Member of the Minnesota House of Representatives from the 4B district (9B 2001–2013)
- In office January 3, 2001 – January 3, 2023
- Preceded by: Bob Westfall
- Succeeded by: Jim Joy

Minnesota Commissioner of Revenue
- Incumbent
- Assumed office January 2, 2023
- Appointed by: Tim Walz

Personal details
- Born: January 9, 1957 (age 69) Fargo, North Dakota
- Party: Minnesota Democratic–Farmer–Labor Party
- Spouse: Colleen
- Children: 2
- Alma mater: North Dakota State College of Science University of North Dakota Tri-College University
- Profession: Educator, legislator

= Paul Marquart =

American politician

Paul Marquart (born January 9, 1957) is a Minnesota politician serving as state commissioner for the Department of Revenue since 2023. A former member of the Minnesota House of Representatives, he represented District 4B, which included parts of Becker, Clay, and Norman counties in the northwestern part of the state. He is also a teacher.

TASK INSTRUCTIONS: Could you pick up the Paul Marquart biography above and keep writing from its last sentence? You can skip the dataset entries, which this work doesn't require.

Dataset entries:
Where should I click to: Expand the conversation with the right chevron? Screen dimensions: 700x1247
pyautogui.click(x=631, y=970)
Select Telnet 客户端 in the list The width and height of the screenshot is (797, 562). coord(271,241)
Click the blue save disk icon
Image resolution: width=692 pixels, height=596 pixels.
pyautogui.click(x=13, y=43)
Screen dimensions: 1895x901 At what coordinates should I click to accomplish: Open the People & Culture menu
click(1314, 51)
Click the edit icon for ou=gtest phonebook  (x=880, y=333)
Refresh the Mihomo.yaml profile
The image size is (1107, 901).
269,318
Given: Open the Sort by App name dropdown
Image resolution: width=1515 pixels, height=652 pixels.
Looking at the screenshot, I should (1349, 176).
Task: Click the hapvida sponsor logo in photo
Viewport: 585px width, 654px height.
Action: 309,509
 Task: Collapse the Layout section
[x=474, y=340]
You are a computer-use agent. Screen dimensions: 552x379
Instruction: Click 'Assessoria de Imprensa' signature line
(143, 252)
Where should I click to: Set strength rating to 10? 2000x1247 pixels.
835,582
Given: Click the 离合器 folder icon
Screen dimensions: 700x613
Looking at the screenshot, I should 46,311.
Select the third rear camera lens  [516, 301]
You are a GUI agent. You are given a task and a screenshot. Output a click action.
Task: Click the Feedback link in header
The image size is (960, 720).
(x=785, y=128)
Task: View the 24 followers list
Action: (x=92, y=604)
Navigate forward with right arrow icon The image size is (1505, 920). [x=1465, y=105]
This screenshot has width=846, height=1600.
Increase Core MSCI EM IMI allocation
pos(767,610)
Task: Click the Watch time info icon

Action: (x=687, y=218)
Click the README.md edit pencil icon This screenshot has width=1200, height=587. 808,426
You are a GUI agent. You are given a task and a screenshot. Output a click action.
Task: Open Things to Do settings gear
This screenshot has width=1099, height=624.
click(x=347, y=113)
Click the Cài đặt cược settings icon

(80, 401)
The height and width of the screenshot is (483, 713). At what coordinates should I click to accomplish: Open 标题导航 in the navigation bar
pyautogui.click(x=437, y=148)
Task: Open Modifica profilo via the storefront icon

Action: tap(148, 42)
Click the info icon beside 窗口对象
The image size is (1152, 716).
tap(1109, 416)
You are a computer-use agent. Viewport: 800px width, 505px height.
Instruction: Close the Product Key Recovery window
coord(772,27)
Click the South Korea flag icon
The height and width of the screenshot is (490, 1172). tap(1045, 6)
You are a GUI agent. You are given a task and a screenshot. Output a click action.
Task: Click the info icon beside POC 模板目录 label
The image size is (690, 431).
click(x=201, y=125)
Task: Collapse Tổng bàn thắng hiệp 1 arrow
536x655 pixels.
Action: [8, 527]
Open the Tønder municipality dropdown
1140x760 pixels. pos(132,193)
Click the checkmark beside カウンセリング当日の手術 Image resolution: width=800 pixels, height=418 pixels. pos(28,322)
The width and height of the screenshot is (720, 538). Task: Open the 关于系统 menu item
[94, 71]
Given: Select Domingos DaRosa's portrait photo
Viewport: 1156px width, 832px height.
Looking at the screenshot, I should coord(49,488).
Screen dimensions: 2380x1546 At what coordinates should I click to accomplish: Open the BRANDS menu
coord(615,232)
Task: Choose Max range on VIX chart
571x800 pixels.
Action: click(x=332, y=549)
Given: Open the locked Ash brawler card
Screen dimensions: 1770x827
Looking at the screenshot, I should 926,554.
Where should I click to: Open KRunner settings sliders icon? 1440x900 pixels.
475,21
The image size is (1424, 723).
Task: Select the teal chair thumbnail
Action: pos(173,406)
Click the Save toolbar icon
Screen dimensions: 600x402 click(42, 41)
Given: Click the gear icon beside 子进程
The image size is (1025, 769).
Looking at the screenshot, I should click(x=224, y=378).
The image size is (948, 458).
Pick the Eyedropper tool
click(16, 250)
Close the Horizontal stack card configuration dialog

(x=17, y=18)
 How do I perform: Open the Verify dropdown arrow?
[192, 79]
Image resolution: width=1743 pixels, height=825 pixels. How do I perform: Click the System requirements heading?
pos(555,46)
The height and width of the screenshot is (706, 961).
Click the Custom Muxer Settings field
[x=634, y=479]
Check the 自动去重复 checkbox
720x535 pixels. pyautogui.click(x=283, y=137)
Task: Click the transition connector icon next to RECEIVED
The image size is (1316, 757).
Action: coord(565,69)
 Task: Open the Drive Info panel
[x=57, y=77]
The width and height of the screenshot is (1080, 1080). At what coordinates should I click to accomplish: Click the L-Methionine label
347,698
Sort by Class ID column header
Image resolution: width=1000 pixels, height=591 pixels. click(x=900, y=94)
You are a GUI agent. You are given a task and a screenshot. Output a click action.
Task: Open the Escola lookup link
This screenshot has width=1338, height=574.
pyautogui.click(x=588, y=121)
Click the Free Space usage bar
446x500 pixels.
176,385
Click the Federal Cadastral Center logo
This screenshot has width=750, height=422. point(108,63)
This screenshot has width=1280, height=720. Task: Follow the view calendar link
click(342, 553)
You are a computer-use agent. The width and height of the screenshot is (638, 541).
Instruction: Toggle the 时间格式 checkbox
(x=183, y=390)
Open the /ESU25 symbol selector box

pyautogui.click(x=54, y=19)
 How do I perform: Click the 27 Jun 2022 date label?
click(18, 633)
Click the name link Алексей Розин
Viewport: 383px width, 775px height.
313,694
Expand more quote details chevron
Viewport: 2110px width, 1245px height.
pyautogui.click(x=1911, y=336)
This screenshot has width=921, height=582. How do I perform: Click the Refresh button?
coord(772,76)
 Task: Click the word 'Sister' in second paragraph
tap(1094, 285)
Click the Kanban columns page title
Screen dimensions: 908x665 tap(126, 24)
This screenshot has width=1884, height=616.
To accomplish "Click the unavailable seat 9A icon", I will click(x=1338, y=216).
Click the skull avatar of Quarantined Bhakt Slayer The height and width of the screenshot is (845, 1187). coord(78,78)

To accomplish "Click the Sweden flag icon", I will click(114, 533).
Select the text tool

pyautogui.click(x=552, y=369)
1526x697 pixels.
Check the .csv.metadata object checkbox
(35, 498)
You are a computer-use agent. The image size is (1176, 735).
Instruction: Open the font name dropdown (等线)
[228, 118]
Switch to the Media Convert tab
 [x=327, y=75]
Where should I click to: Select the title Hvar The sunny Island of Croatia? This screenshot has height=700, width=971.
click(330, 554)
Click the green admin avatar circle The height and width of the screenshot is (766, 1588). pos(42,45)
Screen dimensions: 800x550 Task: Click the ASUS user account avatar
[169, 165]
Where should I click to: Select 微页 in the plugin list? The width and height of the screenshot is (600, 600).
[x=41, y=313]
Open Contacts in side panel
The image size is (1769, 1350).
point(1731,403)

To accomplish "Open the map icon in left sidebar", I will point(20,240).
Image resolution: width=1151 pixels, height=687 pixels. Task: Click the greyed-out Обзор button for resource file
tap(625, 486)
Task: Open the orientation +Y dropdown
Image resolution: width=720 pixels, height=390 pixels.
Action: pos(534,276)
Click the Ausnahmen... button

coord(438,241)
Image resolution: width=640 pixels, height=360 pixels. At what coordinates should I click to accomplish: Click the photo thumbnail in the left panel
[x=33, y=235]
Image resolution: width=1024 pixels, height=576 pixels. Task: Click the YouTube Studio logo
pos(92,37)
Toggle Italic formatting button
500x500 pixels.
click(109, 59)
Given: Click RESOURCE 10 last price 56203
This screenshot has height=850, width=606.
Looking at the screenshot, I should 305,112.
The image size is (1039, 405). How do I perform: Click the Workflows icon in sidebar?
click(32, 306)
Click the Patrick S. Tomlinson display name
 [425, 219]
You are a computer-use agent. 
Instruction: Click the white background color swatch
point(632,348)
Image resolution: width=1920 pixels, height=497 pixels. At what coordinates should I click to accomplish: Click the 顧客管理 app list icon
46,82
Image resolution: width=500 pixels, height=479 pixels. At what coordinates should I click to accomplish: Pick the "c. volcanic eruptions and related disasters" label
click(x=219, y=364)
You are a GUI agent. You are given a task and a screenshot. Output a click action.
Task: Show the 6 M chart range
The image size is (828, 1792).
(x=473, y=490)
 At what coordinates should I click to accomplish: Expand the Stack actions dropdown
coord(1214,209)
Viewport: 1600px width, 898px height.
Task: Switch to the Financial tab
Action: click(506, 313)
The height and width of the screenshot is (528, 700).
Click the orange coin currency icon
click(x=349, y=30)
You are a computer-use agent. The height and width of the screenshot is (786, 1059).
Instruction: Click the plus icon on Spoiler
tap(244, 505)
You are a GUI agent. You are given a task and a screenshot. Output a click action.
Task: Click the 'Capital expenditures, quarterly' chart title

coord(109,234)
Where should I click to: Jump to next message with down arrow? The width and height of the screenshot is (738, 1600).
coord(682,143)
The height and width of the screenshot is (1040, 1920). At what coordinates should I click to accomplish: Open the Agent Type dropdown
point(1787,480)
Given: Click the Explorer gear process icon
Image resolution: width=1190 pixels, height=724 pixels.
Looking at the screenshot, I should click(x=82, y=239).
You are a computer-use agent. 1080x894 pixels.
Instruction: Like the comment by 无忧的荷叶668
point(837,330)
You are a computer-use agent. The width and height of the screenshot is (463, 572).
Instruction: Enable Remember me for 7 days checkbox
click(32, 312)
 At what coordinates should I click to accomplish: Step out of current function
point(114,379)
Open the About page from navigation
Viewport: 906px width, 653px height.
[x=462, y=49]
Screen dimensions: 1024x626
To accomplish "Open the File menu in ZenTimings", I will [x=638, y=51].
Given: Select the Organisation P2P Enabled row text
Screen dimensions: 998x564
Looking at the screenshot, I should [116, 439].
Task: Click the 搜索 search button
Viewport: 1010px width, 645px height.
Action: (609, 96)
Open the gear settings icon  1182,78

RESPONSE:
Marquart graduated from Fargo North High School in Fargo, North Dakota, then went on to North Dakota State College of Science in Wahpeton, receiving his A.A., and to the University of North Dakota in Grand Forks, earning his B.A. in journalism in 1980 and his B.S. in social studies education in 1981. He earned his M.S. in education administration from Tri-College University in 1985. He has been a teacher in the Dilworth-Glyndon-Felton School District since 1984.

Marquart was a member of the Dilworth City Council from 1988 to 1989 and the city's mayor from 1990 to 2000.

Marquart was first elected to the House in 2000 and was reelected consistently until he retired in 2022. In 2022, he received the Orville L. Freeman Award for Distinguished Service to Greater Minnesota and Agricultural Issues at the Humphrey-Mondale Awards. In 2023, Tim Walz appointed Marquart Minnesota Commissioner of Revenue.